Task statement
Give back the whole optometry school news item below, word for word.

Article Date: 3/1/2005

SCHOOL SCOPE

UAB Dedicates New Teaching Clinic


Open for Business (L to R): Carol Z. Garrison, UAB President; Martha Greenberg, O.D., Alabama Optometric Association president; John F. Amos, O.D., UABSO dean; Lynn Hammonds, O.D., UABSO Alumni Association president; William H. Sullins, O.D, Alabama Board of Optometrists; and Rodney Nowakowski, O.D., UABSO.

Officials from the University of Alabama at Birmingham School of Optometry (UABSO) and about 450 guests celebrated the opening of their newly renovated teaching clinic in November 2004.

University of Alabama Eye Care is a state-of-the-art, multidisciplinary facility where students can gain hands-on clinical experience while serving the community's eyecare needs. The 34,000-square foot clinic includes an expanded optical boutique, a low-vision rehabilitation and training area, an enclosed pediatrics area and advanced diagnostic testing for glaucoma and other eye diseases.

Research on PALs at OSU

Progressive addition lenses (PALs) are the most profitable -- and most complex--- spectacle lenses sold in optometric offices. That's why James E. Sheedy, O.D., Ph.D., established the Center for Ophthalmic Optics Research (COOR) at The Ohio State University College of Optometry.

Extracted material
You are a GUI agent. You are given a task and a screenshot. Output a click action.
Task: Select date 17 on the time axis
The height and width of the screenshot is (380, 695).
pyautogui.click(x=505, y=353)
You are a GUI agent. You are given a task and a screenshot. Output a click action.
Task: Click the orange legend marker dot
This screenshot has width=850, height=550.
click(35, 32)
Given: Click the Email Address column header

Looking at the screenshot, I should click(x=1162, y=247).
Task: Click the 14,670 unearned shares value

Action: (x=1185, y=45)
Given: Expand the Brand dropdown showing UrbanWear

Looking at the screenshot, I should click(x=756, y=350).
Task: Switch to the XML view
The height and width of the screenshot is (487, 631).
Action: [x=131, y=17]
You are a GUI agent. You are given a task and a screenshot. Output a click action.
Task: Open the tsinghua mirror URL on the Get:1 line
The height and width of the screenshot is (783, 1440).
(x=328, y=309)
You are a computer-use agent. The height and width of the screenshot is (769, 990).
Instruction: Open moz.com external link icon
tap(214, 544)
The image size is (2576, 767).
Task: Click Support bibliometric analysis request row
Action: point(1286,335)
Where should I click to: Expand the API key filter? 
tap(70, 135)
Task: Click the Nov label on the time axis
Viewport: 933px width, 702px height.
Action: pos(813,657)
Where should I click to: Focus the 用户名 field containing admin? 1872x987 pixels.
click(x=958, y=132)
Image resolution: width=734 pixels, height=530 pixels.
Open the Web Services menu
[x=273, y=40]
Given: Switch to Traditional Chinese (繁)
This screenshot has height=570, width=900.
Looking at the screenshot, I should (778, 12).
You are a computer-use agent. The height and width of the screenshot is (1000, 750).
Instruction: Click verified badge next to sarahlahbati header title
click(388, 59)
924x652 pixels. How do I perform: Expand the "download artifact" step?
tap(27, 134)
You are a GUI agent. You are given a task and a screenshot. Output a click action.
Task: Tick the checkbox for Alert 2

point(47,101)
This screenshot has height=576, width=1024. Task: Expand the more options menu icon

Output of the task
Article Date: 3/1/2005

SCHOOL SCOPE

UAB Dedicates New Teaching Clinic


Open for Business (L to R): Carol Z. Garrison, UAB President; Martha Greenberg, O.D., Alabama Optometric Association president; John F. Amos, O.D., UABSO dean; Lynn Hammonds, O.D., UABSO Alumni Association president; William H. Sullins, O.D, Alabama Board of Optometrists; and Rodney Nowakowski, O.D., UABSO.

Officials from the University of Alabama at Birmingham School of Optometry (UABSO) and about 450 guests celebrated the opening of their newly renovated teaching clinic in November 2004.

University of Alabama Eye Care is a state-of-the-art, multidisciplinary facility where students can gain hands-on clinical experience while serving the community's eyecare needs. The 34,000-square foot clinic includes an expanded optical boutique, a low-vision rehabilitation and training area, an enclosed pediatrics area and advanced diagnostic testing for glaucoma and other eye diseases.

Research on PALs at OSU

Progressive addition lenses (PALs) are the most profitable -- and most complex--- spectacle lenses sold in optometric offices. That's why James E. Sheedy, O.D., Ph.D., established the Center for Ophthalmic Optics Research (COOR) at The Ohio State University College of Optometry.